▶ Problem set:
a. In the passage on fundamentalism, what does the combination of traits in the definition usually result in?
b. Continue the passage on religious fundamentalism from its last sentence onward.

▶ Text passage:
┄┄┄┄┄┄┄┄┄┄┄┄┄┄┄┄┄┄┄┄
Daddy also asked that I look up fundamentalism in my “fancy online dictionary”, so, as directed, here is that definition, courtesy of Merriam and Webster and Wikipedia:

fundamentalism: a form of religion that upholds the belief in strict, literal interpretation of scripture, an unwavering attachment to irreducible beliefs (that is, beliefs that cannot be simplified, nor can they be diminished), and usually maintains a strong sense of “ingroup” versus “outgroup” distinctions, leading to an emphasis on purity and the purifying of a religion and its members. All of the above usually results in a general rejection of diversity of opinion within that religion.

In other words, when a religion places more emphasis on scripture than practice, experience, or belief, and forms unwavering rules (“this is the way things are because it says that here in this book and nothing can change that.”), and then maintains an attitude of “we’re this” versus “you’re that”, with the “we’re this” effectively being the “good guys”, then that religion has become fundamentalist. When a religion begins to place ultimate emphasis on maintaining purity of that religion and its members (“This is Heathen/Pagan/Catholic/Protestant/etc., but that isn’t, so don’t you dare do that!”), then a religion has become fundamentalist. When all of the above have led a religion down a path where that religion no longer fosters diversity of opinion (“well, if you believe that, then you aren’t Heathen/Pagan/Catholic/Protestant/etc.), then that religion has become fundamentalist. Hopefully, given this definition, it becomes self-apparent how religious fundamentalism easily leads to first religious racism, and then out-and-out, overall attitudes of supremacy.
┄┄┄┄┄┄┄┄┄┄┄┄┄┄┄┄┄┄┄┄
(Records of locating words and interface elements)
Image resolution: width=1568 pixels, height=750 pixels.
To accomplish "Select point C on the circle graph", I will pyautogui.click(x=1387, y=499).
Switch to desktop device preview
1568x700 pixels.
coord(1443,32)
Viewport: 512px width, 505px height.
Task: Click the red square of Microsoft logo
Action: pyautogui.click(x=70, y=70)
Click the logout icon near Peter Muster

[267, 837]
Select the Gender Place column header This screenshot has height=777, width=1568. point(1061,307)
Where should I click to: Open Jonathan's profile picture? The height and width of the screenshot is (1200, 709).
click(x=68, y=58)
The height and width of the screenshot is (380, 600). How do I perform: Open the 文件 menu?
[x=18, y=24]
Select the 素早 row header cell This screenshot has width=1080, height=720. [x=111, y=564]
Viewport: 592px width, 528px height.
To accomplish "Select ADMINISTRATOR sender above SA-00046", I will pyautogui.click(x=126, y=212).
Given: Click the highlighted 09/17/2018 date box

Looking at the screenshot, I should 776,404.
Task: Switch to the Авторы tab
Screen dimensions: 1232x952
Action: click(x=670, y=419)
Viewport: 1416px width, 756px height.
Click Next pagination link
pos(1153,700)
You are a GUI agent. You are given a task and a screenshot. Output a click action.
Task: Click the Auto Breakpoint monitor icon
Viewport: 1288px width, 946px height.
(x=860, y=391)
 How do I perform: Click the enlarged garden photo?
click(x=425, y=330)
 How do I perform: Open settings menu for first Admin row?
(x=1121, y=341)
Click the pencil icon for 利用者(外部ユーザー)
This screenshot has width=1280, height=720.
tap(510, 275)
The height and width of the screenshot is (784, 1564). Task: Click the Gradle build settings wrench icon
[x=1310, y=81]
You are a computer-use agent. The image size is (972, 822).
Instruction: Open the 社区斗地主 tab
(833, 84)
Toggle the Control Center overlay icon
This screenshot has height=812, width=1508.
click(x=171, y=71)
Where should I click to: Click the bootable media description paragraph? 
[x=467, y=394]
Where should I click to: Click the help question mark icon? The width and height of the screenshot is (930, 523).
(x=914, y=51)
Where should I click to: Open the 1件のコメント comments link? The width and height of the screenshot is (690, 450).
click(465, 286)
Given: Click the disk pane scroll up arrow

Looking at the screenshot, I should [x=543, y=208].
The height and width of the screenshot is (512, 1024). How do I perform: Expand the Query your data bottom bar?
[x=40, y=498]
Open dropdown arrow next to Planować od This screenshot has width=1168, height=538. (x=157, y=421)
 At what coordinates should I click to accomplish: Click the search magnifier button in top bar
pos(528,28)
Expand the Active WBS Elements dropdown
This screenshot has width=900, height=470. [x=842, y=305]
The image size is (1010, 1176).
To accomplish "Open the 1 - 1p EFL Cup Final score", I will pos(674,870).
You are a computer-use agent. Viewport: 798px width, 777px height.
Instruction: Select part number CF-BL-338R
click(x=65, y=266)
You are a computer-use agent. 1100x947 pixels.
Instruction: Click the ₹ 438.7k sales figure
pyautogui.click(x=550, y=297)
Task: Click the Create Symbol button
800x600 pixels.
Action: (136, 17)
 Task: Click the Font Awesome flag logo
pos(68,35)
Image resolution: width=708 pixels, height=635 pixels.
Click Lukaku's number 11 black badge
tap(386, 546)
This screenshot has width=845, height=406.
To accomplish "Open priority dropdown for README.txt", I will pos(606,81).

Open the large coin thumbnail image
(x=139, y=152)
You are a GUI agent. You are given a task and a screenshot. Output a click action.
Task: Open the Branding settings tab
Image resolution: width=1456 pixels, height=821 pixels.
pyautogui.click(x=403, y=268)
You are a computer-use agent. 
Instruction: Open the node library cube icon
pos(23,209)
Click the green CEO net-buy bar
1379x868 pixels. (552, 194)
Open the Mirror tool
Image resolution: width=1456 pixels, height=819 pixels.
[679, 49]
┄┄┄┄┄┄┄┄┄┄┄┄┄┄┄┄┄┄┄┄
▶ Responses to the exercise:
a. A general rejection of diversity of opinion within that religion.

b.
And there you have it, straight from the mouth of my Daddy. Now, I realize he is my Daddy, and not yours. But this Southern girl recognizes the deep wisdom of his words, and I hope that all of you will, too.

 

 

 

 

 

 

Note: I am not a deejay; I do not take requests. The work I do is for the Dead, not for the living. What do I mean by that? No, I will not “call” your beloved, long lost, dear old Aunt Agatha up on the “psychic telephone” and give her a message for you, nor relay a message from her to you. That would likely be more damaging than you can imagine for both you and beloved, long lost, dear old Aunt Agatha. This conversation with my Daddy was not a channeled conversation: I went “out there”, and we had a chat. I patently do not channel family members: that’s just creepy! I will not be relaying messages from the living back to my Daddy, either, apart from a general “hi” or “we love you”. As in life, if you have something uber-important to tell your Beloved Dead–including my Daddy–perhaps you should take the time and effort to attempt to hold that conversation yourself, rather than attempting to go through a third party, like me. Third party communications generally tend to end up like a group of kindergarteners playing telephone! That doesn’t change, just because one of the players involved is deceased! Take the time; leave an offering, and then, most important of all listen: not with your ears, but with your heart. Love lets us speak in languages we never knew we knew, or could understand. Always remember that. You don’t need a gal like me; you just need love.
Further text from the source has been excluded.